On 2023/5/13 23:55, Ming Lei wrote:
Hello Guys,
scsi_device->iorequest_cnt/iodone_cnt/ioerr_cnt are only inc/dec,
and exported to userspace via sysfs in kernel, and not see any kernel
consumers, so the exported counters are only for userspace, just be curious
which/how applications consume them?
These counters are used to checking the disk health status in a certain scenario
for us.
These counters not only adds cost in fast path, but also causes kernel panic,
especially the "atomic_inc(&cmd->device->iorequest_cnt)" in
scsi_queue_rq(), because cmd->device may be freed after returning
from scsi_dispatch_cmd(), which is introduced by:
cfee29ffb45b ("scsi: core: Do not increase scsi_device's iorequest_cnt if dispatch failed")
If there aren't explicit applications which depend on these counters,
I'd suggest to kill the three since all are not in stable ABI. Otherwise
I think we need to revert cfee29ffb45b.
Sorry for introduce this bug.
We would check these counters after iodone_cnt equal to iorequest_cnt. So
cfee29ffb45b is aimed to fix the issue of iorequest_cnt is increased for
multiple times if scsi_dispatch_cmd() failed.

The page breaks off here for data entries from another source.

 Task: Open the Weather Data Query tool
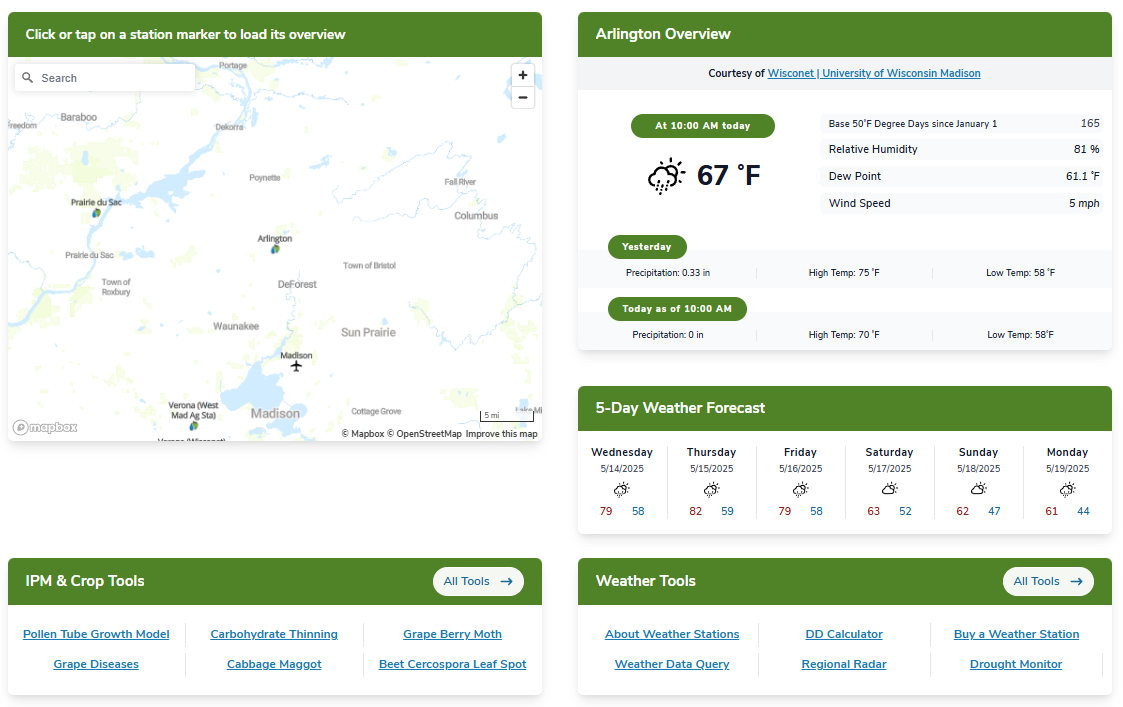click(x=671, y=664)
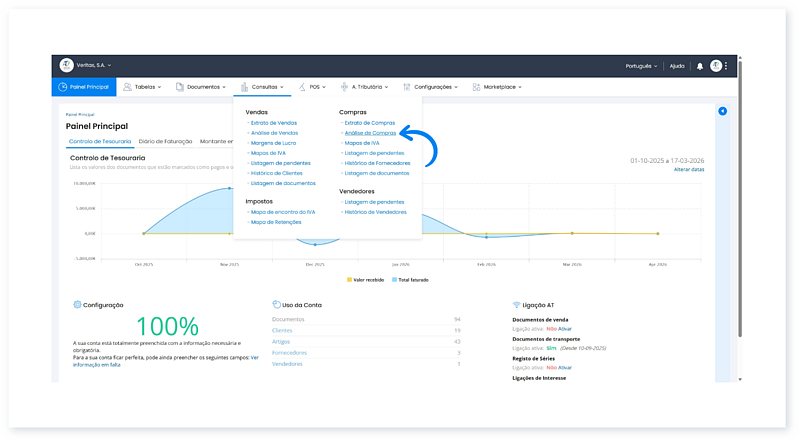The image size is (800, 442).
Task: Click the Configuração gear icon
Action: coord(77,304)
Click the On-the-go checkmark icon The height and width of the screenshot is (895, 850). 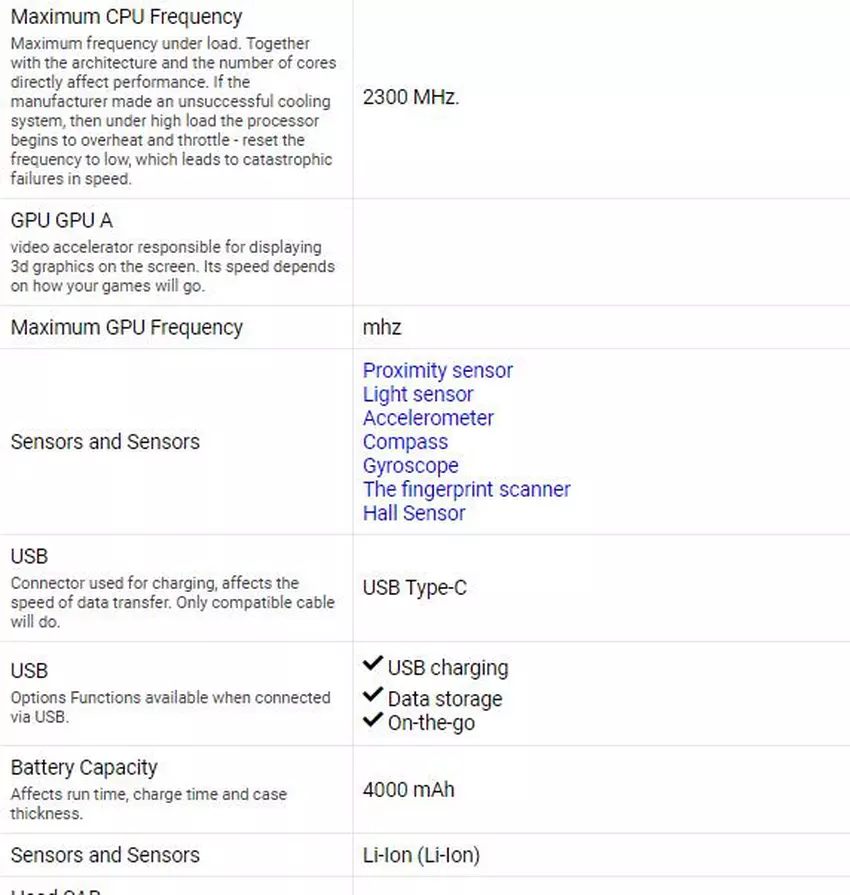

Maybe we should revert cfee29ffb45b and fix the original issue with following
changes:
diff --git a/drivers/scsi/scsi_lib.c b/drivers/scsi/scsi_lib.c
index 03964b26f3f2..0226c9279cef 100644
--- a/drivers/scsi/scsi_lib.c
+++ b/drivers/scsi/scsi_lib.c
@@ -1485,6 +1485,7 @@ static int scsi_dispatch_cmd(struct scsi_cmnd *cmd)
*/
SCSI_LOG_MLQUEUE(3, scmd_printk(KERN_INFO, cmd,
"queuecommand : device blocked\n"));
+ atomic_dec(&cmd->device->iorequest_cnt);
return SCSI_MLQUEUE_DEVICE_BUSY;
}
@@ -1517,6 +1518,7 @@ static int scsi_dispatch_cmd(struct scsi_cmnd *cmd)

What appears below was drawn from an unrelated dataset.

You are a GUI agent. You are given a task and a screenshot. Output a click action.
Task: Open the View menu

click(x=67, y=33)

trace_scsi_dispatch_cmd_start(cmd);
rtn = host->hostt->queuecommand(host, cmd);
if (rtn) {
+ atomic_dec(&cmd->device->iorequest_cnt);
trace_scsi_dispatch_cmd_error(cmd, rtn);
if (rtn != SCSI_MLQUEUE_DEVICE_BUSY &&
rtn != SCSI_MLQUEUE_TARGET_BUSY)
[1] [linux]$ git grep -n -E "iorequest_cnt|iodone_cnt|ioerr_cnt" ./
Documentation/scsi/st.rst:222:value as iodone_cnt at the device level. The tape statistics only count
drivers/scsi/scsi_error.c:362: atomic_inc(&scmd->device->iodone_cnt);
drivers/scsi/scsi_lib.c:1428: atomic_inc(&cmd->device->iodone_cnt);
drivers/scsi/scsi_lib.c:1430: atomic_inc(&cmd->device->ioerr_cnt);
drivers/scsi/scsi_lib.c:1764: atomic_inc(&cmd->device->iorequest_cnt);
drivers/scsi/scsi_sysfs.c:968:show_sdev_iostat(iorequest_cnt);
drivers/scsi/scsi_sysfs.c:969:show_sdev_iostat(iodone_cnt);
drivers/scsi/scsi_sysfs.c:970:show_sdev_iostat(ioerr_cnt);
drivers/scsi/scsi_sysfs.c:1288: &dev_attr_iorequest_cnt.attr,
drivers/scsi/scsi_sysfs.c:1289: &dev_attr_iodone_cnt.attr,
drivers/scsi/scsi_sysfs.c:1290: &dev_attr_ioerr_cnt.attr,
drivers/scsi/sd.c:3531: atomic_set(&sdkp->device->ioerr_cnt, 0);
include/scsi/scsi_device.h:234: atomic_t iorequest_cnt;
include/scsi/scsi_device.h:235: atomic_t iodone_cnt;
include/scsi/scsi_device.h:236: atomic_t ioerr_cnt;
Thanks,
Ming